In response to the global shortage of 3He, we studied the feasibility and safety of performing a multi-breath wash-in MR imaging technique to measure fractional ventilation using hyperpolarized (HP) 129Xe in the same manner as with 3He.
In response to the global shortage of 3He, we studied the feasibility of performing a multibreath wash-in MR imaging technique to measure fractional ventilation using hyperpolarized (HP) 129Xe in the same manner as with 3He1. If HP 129Xe is to be used in the future to accurately assess regional fractional ventilation in human lungs, testing on larger mammals is first necessary to determine its safety and practicality. In this study, results of HP 129Xe and HP 3He fractional ventilation MR imaging in rabbits were compared to determine the potential clinical effectiveness of the former.
Imaging experiments were performed in five New Zealand rabbits (approx. 4.5 kg) sedated with Propofol. Rabbits were ventilated with room air at two different tidal volumes (6 and 10 ml/kg) using a house-made ventilator shown in Figure 1; during imaging, the ventilator was switched to a normoxic mixture of 129Xe. The tidal volume and inspired oxygen and mixed-expired gasses were analyzed real-time (Biopac, USA) for higher precision in the fitting process1. Imaging was performed in a whole body 1.5-T MRI system (Siemens MAGNETOM) using two quadrature volume coil designed for rabbits tuned to helium and xenon frequency(Stark, Germany).
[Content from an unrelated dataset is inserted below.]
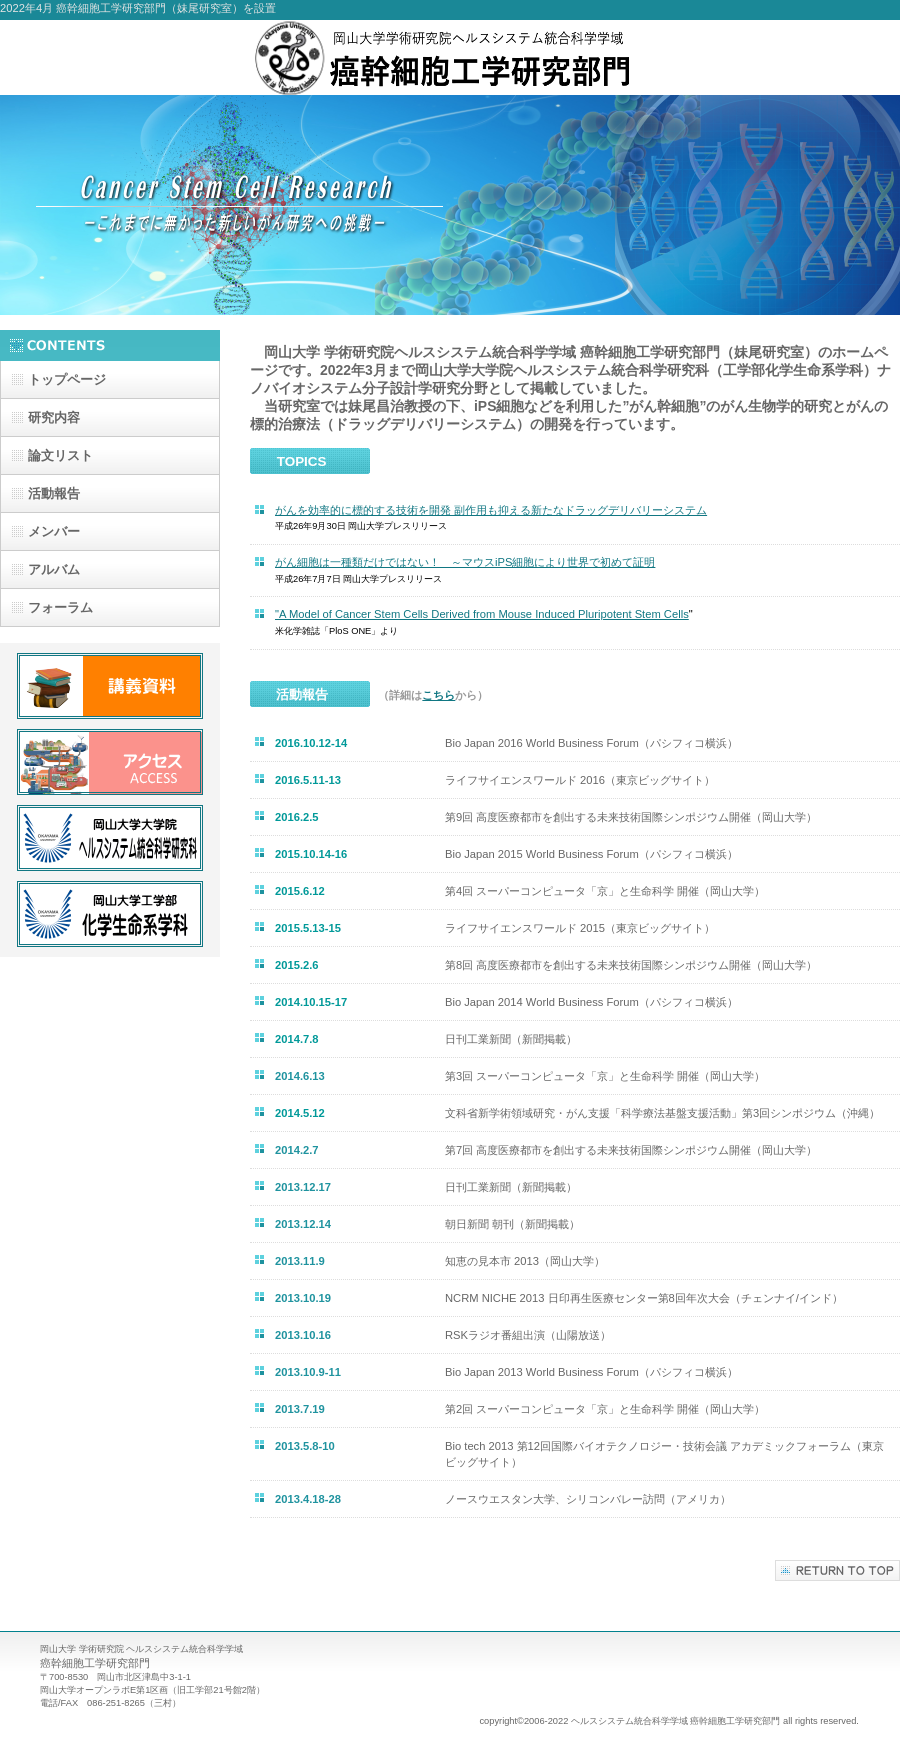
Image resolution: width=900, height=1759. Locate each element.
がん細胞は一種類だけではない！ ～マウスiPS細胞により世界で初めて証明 (465, 562)
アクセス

The fractional ventilation image series consisted of 6 wash-in followed by a final long breath-hold for T1 and flip angle correction, as previously presented1. A 2D multi-slice GRE image set was employed, with 3 ~10 mm coronal slices (adjusted to cover the whole lung with a 20% inter-slice gap), MS=3x64x48 (~3x3 mm2 planar resolution), α=6°, TR/TE=7.0/3.3 ms in case of helium studies and TR/TE=9.0/4.1 ms for xenon. Imaging acceleration was performed using GRAPPA (~2x). Animals were imaged with both gases back-to-back with minimum time between the sessions; the order of imaging with helium and xenon was changed between experiments in different rabbits to reduce bias. An atlas of the lung was generated by summing all the existing data and applying a smoothing Gaussian filter, and all lungs were then registered to the lung atlas. To account for minor position changes during the sequence, and position changes after changing the coils, a non-rigid affine-based co-registration was performed before fitting on spin density maps from all seven time-points. Automatic contrast-limited adaptive histogram equalization with a gray-scale threshold was applied to mask background noise and segment the lung. Image analysis was performed based on the fitting process presented before1. Imaging results with the two gases were compared globally and regionally in both low and high regimes. Imaging gases were polarized up to ~40-50% and ~25-30% for 129Xe polarizer (XeBox, XeMed, USA) and 3He polarizer (Polareon, USA), respectively.